Garroway was painfully aware that the discipline holding the men and women of his section was dangerously close to cracking; if they lost it, they would be at the mercy of their captors…and of the utter inhospitality of the Martian desert.
“You should find the outpost hab adequate,” Bergerac continued, “if not exactly comfortable. The still is inside, and you have fuel cells enough to provide you with what power you’ll need.” He pointed. “That Mars cat has several of my men on board, never mind how many. It arrived here several hours ago to prepare the station for you, and to make certain there were no communications equipment or computers here. We cannot permit you to communicate at all with Earth, or even with other bases on the planet.
“They’re here to keep an eye on you, at least for the time being. They will stay long enough to be certain that you are settled in and need nothing. If you do find you are lacking in anything, you may ask them, and they will communicate with me. I warn you, however, to approach the Mars cat one at a time only, and with a white cloth in your hand. You will not be permitted to approach the cat closer than about twenty meters…for reasons that should be obvious to you.
“And now, I must say adieu. We will see one another again, quite soon. Be assured of that.”
Bergerac turned then and strode back into the shuttle, followed by the two guards, who backed up the ramp, their rifles still trained on the Marines.
“We can take ’em…” one voice said.
“Belay that, Marine,” Garroway growled. If those UN troops started shooting now, half of his people would be dead or swiftly dying in the cold Martian air in the space of a second or two.
Then the moment was past, the hatch slowly closing. “Come on, people,” Garroway said. “There’ll be another time. Move back before they light that torch!”

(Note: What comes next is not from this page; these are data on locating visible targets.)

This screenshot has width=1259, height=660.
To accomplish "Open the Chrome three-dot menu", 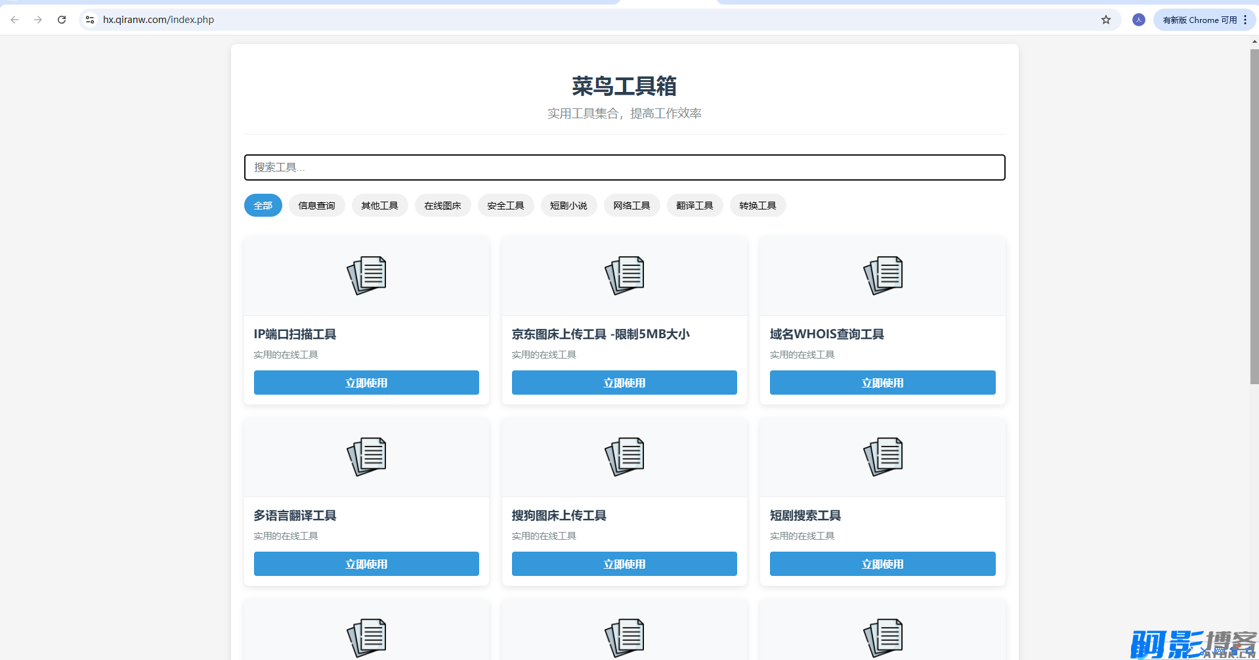I will coord(1245,20).
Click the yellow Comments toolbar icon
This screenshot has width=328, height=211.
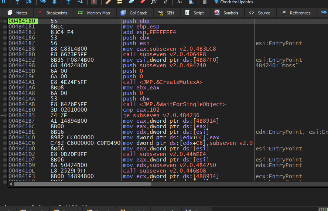point(120,2)
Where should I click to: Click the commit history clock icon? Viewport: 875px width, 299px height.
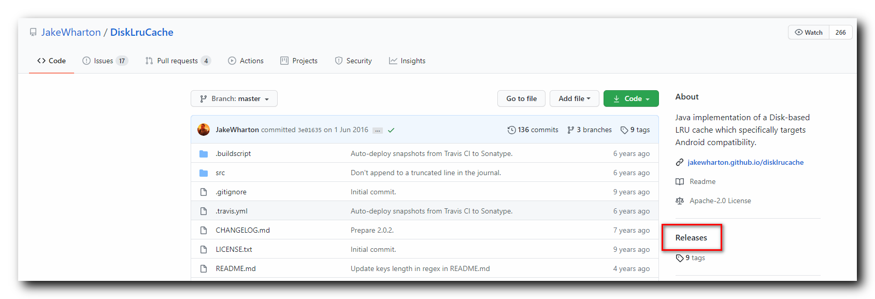coord(511,130)
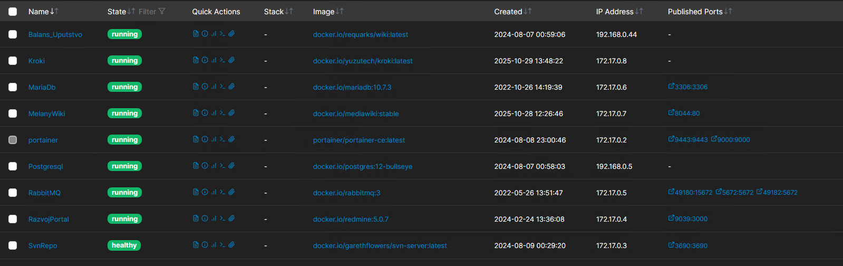Image resolution: width=843 pixels, height=266 pixels.
Task: Open logs for the Balans_Uputstvo container
Action: [196, 34]
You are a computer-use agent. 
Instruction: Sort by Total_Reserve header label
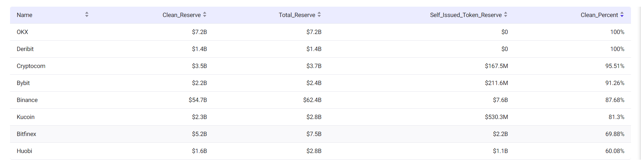pyautogui.click(x=297, y=15)
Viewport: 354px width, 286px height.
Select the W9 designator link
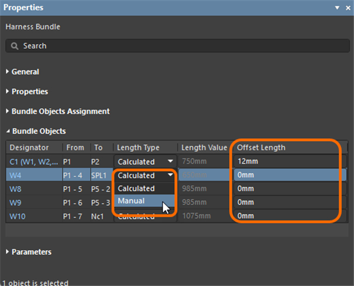[15, 202]
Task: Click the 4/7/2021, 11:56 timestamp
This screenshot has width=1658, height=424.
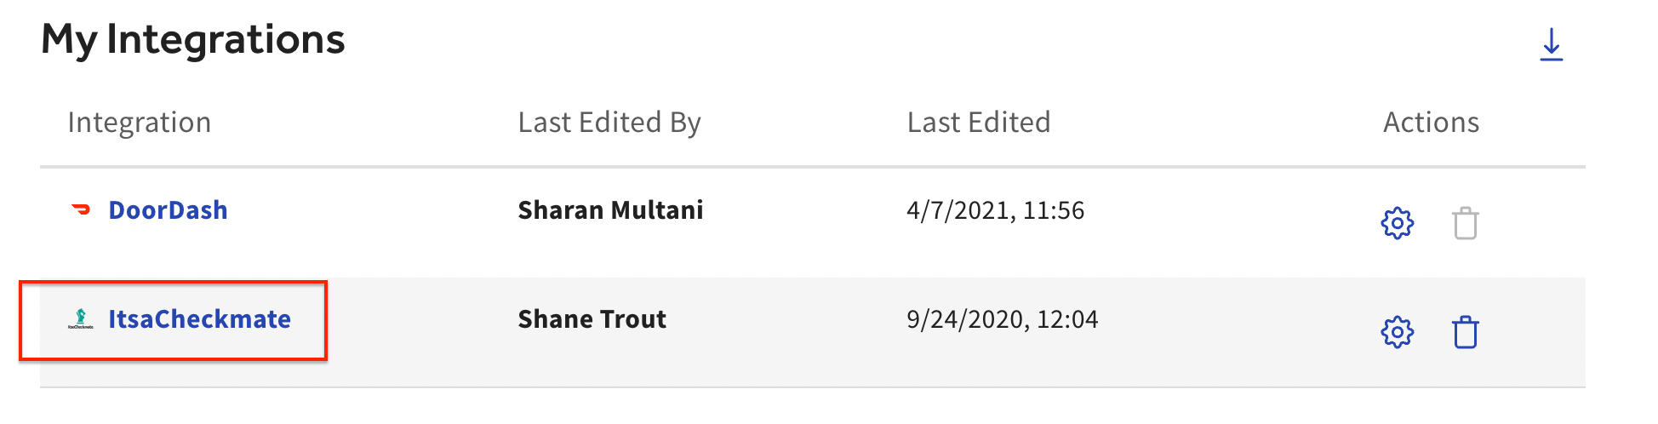Action: click(995, 210)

The Marines and civilians turned and jogged toward the hab, putting as much distance between themselves and the shuttle as they could. A moment later, the landscape turned brighter, and Garroway’s external mikes picked up a high-pitched, metallic shriek as the shuttle’s main drive kicked in. He turned in time to see the shuttle climbing into the black, early-morning sky on a wavering pillar of superheated methane.
And the Marines were left alone in the desert.